**MATERIALS PROVIDED:**

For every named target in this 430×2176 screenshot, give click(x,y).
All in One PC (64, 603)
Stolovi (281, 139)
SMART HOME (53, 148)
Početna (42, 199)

**TASK DIRECTIONS:** Every record above must appear again in the answer, unchanged.

**ANSWER TO THE EXERCISE:**
For every named target in this 430×2176 screenshot, give click(x,y).
All in One PC (64, 603)
Stolovi (281, 139)
SMART HOME (53, 148)
Početna (42, 199)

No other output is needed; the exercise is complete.